What Integumen does
The backbone of the company is a product called Labskin, a laboratory-grown skin that is used by cosmetics and pharmaceutical companies to see how their latest products will react with human skin.
It differs from rival innovations in not having to exist in a sterile environment. And, as chief executive Gerry Brandon pointed out in a recent interview, this has many advantages. “With Labskin, we can grow bacteria on it, so we can create models for acne, eczema, psoriasis and so on. It has even been tested on Ebola,” he told Proactive.
In short, Labskin gives scientists a much better idea of how their cream or gel or make-up will react in the real world. Not only does it make animal testing redundant, the added accuracy it gives researchers reduces R&D costs by helping to improve success rates.
It owns STOER, a premium skin care range for men and also has a 9.35% stake in Cellulac, which produces biodegradable plastic ingredients and natural oils.
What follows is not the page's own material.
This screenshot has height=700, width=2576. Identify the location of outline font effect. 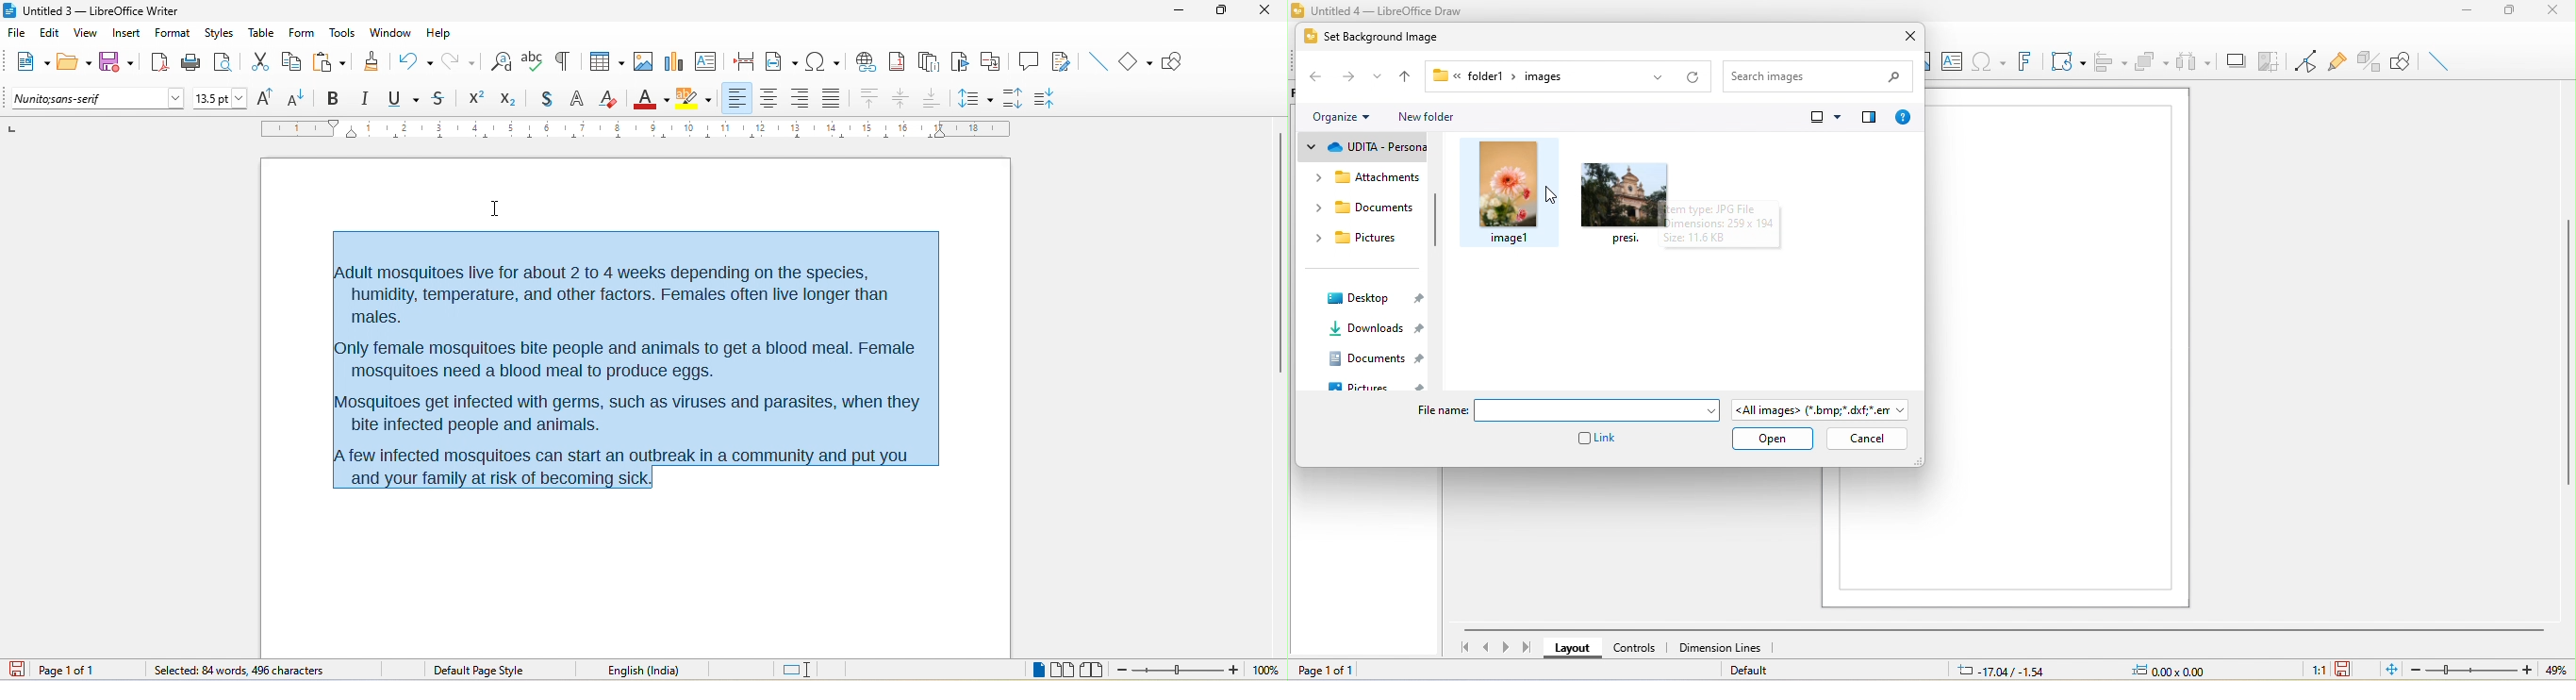
(578, 100).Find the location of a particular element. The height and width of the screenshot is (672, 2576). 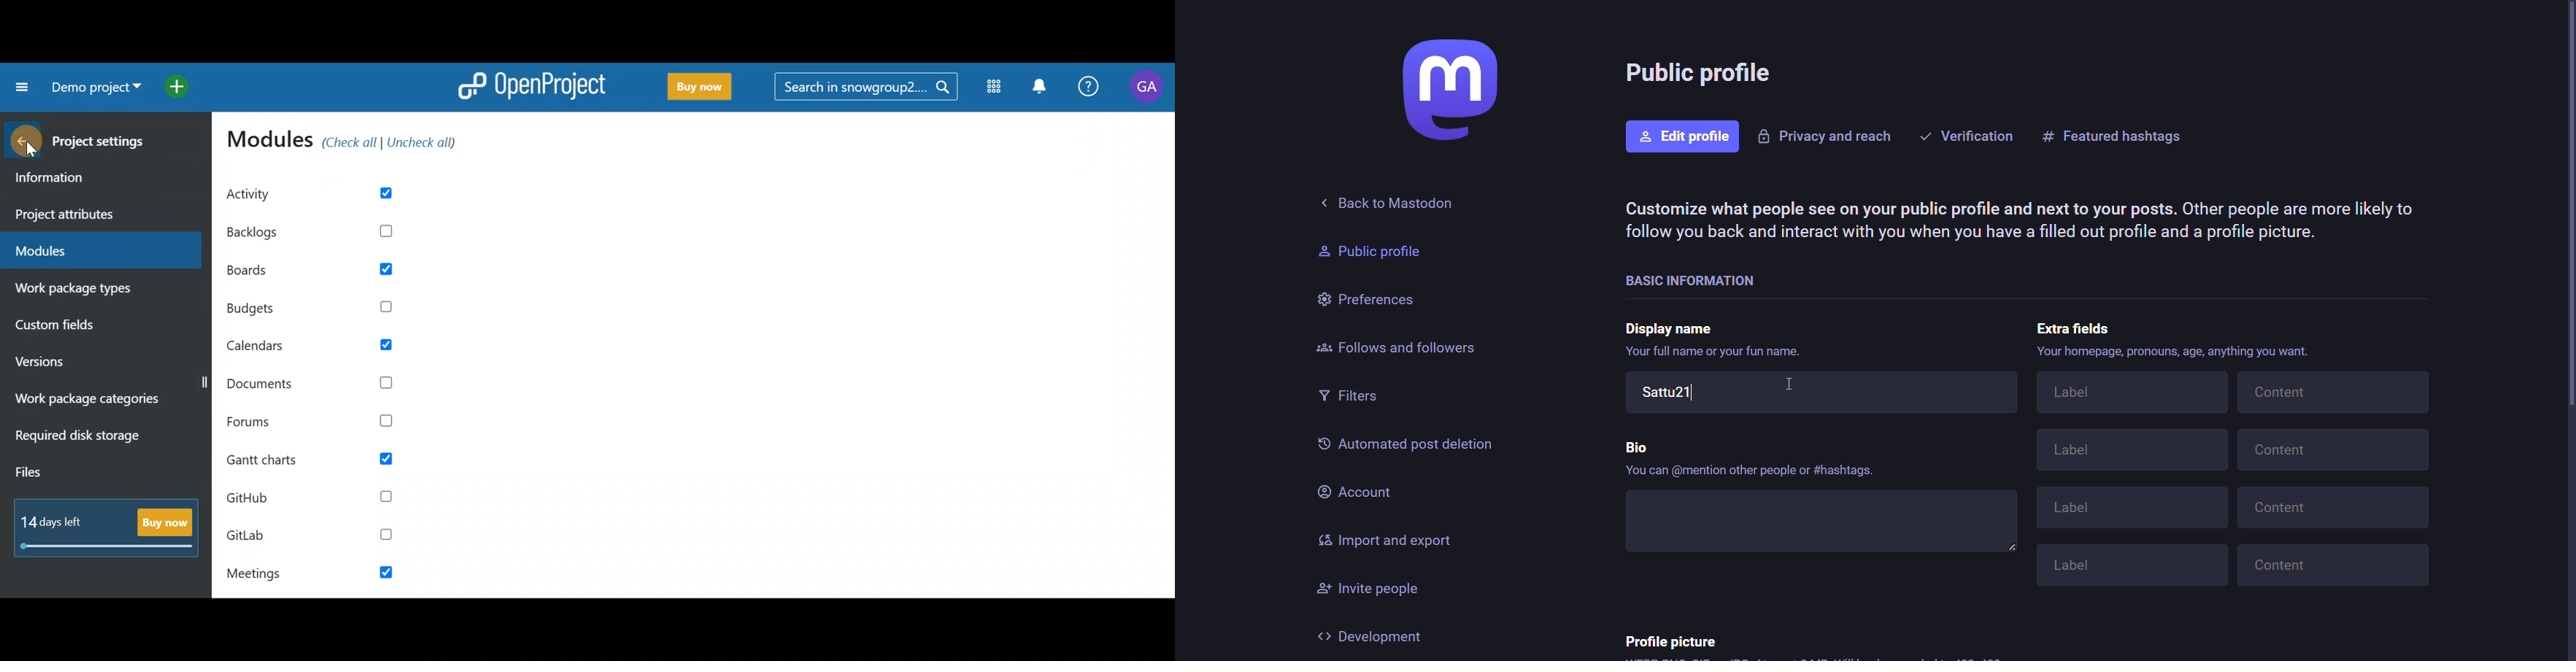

With the help of artificial intelligence firm Rinocloud, which it bought in April, the Integumen is building Labskin-on-a-chip, which will record every treatment tested on the Labskin platform and store its effects in a database. That will give every dermatology clinic with a computer the ability to take a swab of a patient’s own skin bacteria, place it on the Labskin, run it against the database, and advise what the best course of treatment might be.
Then there’s Labskin AI, a digital extension to the lab-grown skin. Earlier this month (May 10) the firm announced the roll-out of a Labskin AI product designed to clone the skin of volunteers in clinical trials. The company said the new test would cut the number of volunteers required for trials by 50%, reducing recruitment times and project management costs.
CEO Brandon said in his recent Proactive interview the combination of Labskin-on-a-chip and Labskin AI should take Integumen to the next level.
Changes to EU regulation, meanwhile, will also see an uptick in testing of skin products that should prompt a rise in demand for its technology.
Brandon in a video interview said the company was receiving unsolicited interest in its products from the healthcare and health and beauty sectors.
Along with the £3mln deal to buy Rinocloud, the company unveiled a share placing to raise just over £2.75mln. It has also tidied up its balance sheet by swapping certain debts for equity.
Current trading appears to be strong. Brandon said in a May 21 update: “With a more focused business, and in line with our strategy, we have now been able to demonstrate our ability to grow, both organically and through the successful post year-end transactions.
“Our digital and physical team members, across all subsidiaries, continue to deliver consistent reliable revenue growth as we scale-up our new digital platform."
What the boss says: chief executive Gerry Brandon
“There isn’t out there on the market any way that you actually can have a psoriasis testing platform unless you go into animal studies.”
“You are saving multiple years of development time and getting the product to the market faster.”